PROVIDED DATA -
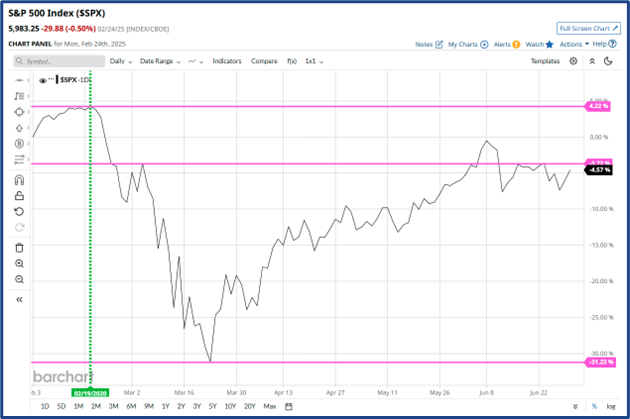The height and width of the screenshot is (419, 630).
Task: Select the 1Y time range tab
Action: 180,407
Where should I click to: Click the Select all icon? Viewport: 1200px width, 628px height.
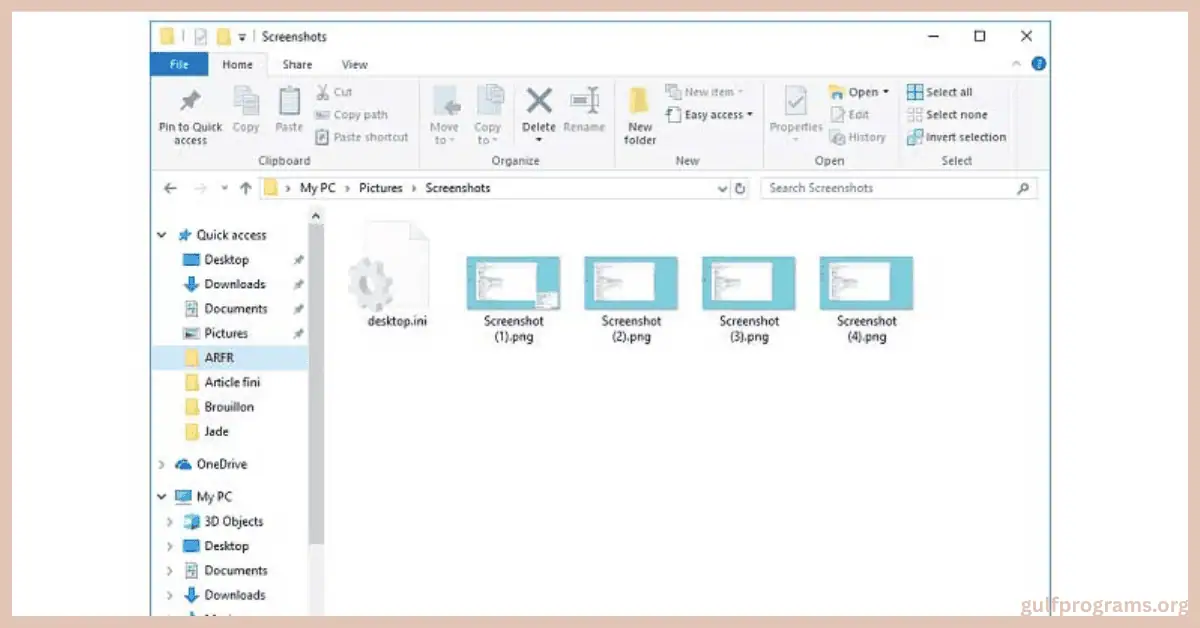coord(915,92)
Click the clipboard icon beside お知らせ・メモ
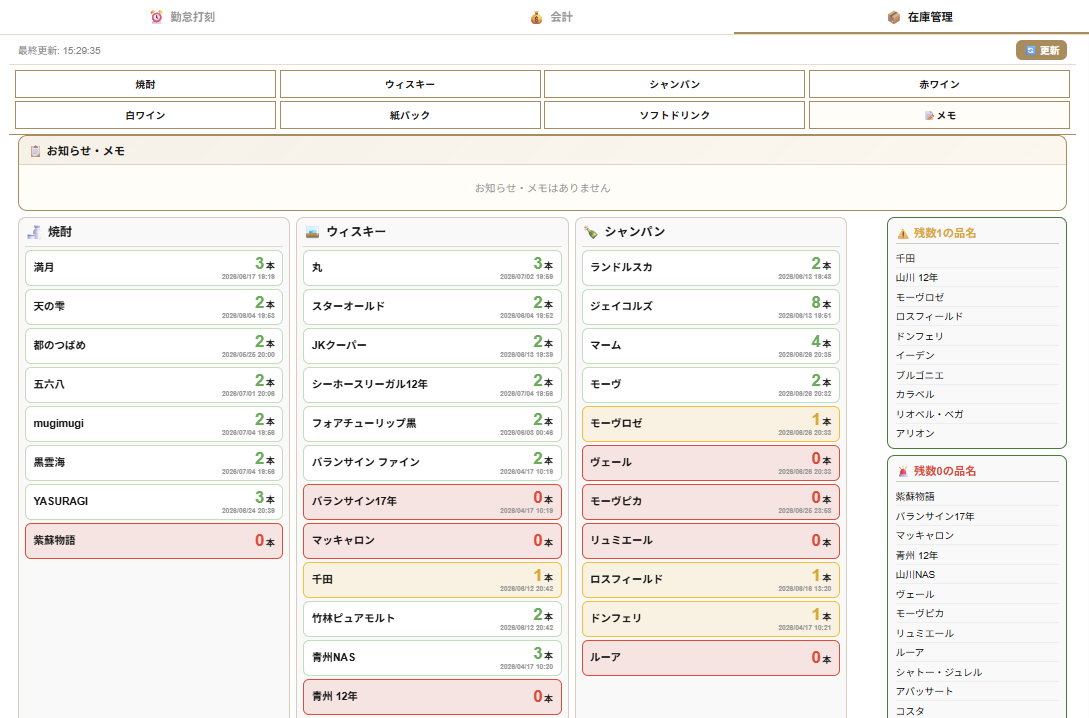This screenshot has height=718, width=1089. click(x=35, y=151)
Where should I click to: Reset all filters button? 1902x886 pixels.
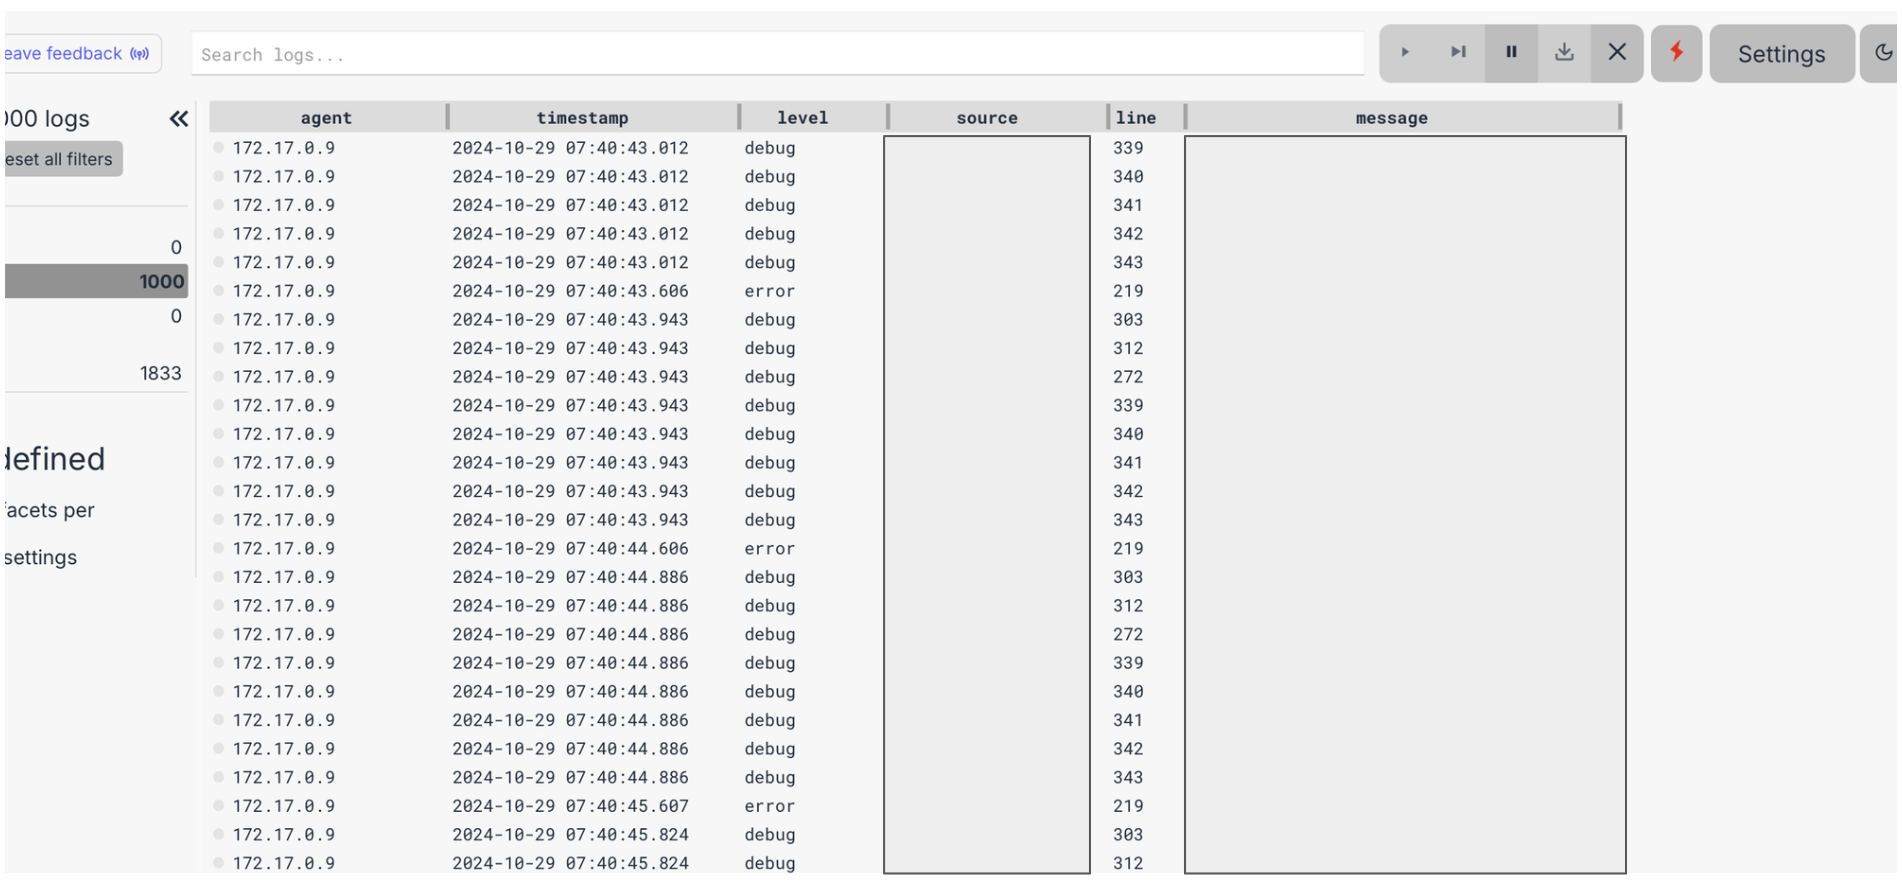tap(62, 159)

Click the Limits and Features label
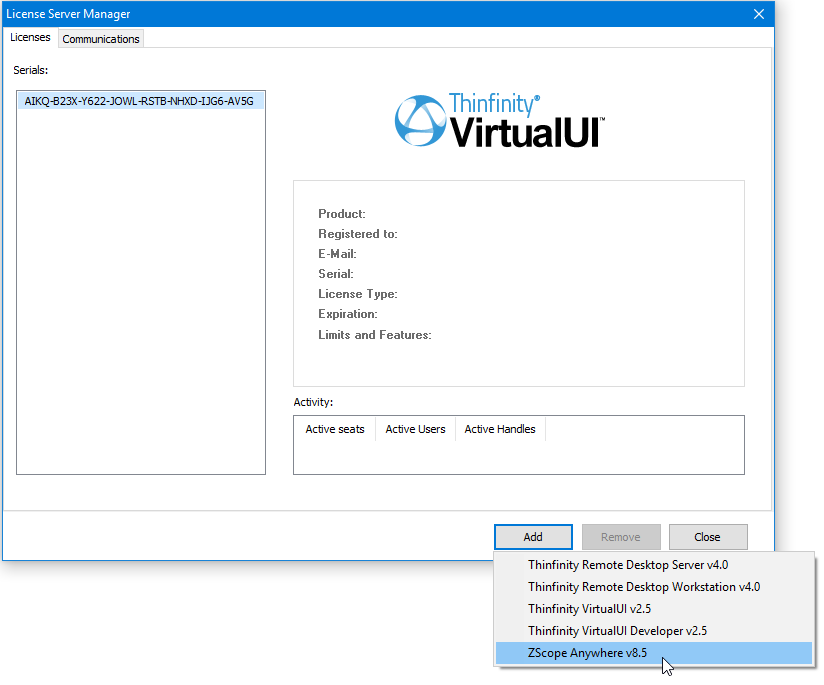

WHAT NEEDS TO BE DONE -
The answer must be the exact lines from the line with "Where should I click to: Reset" to the final line of the data, both ends included, with no pictures.

EXPECTED ANSWER -
Where should I click to: Reset all filters button? 1902x886 pixels.
tap(62, 159)

Click the Limits and Features label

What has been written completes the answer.